The thing that I can't work out is deciding what race to make her. There needs to be one country that has to take the fall for being where "the bad guys" originate from and she just has to be from either that country or a country where people look vaguely similar to the bad guys, as is the nature of racial profiling and how ridiculous it is. My original *bad guys* were going to be from North Korea and my character was going to be South Korean, but then, politically, although I want the book to reflect situations that happen now, I really want to avoid anything current. That's why I'm also reluctant to avoid her being from the middle east or north africa because racial profiling is a thing that happens all too often for people from those areas currently. The media's mad for it. (That said, is there a race out there that doesn't get profiled in some way in the west? Bar, you know, the obvious...)

I'm so stuck. I don't want to do the whole power balance shift thing and make her white and have PoC doing the racial profiling because I don't want her to be the poor, white, victim when we live in a world where PoC get racially profiled every day.

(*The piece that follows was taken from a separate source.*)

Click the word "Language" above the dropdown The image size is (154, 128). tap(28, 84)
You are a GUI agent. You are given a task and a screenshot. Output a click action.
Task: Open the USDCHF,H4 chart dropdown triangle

I don't want to make any country where there are PoC's look like it's full of evil terrorists and offend readers from those countries but then at the same time the point of the allegory throughout the whole crazy sci-fi war stuff that goes on is to show that we can't judge a group of people by their religion/country of origin based on what a number of them do.

Perhaps I just make the terrorists PoCs of some sort but don't mention their country of origin, so that when my character is racially profiled it's even more unfair because they're going on nothing but her race?

(I know I haven't explained this well at all but I hope you see what I'm getting at and offer me some advice. I'm a PoC writer and have firsthand experience in racial profiling from a government level so sensitivity in regards to the handling of racial profiling in my novel isn't what I'm asking about. I'm asking about how I should best approach her race and ethnicity considering that she will be racially profiled.)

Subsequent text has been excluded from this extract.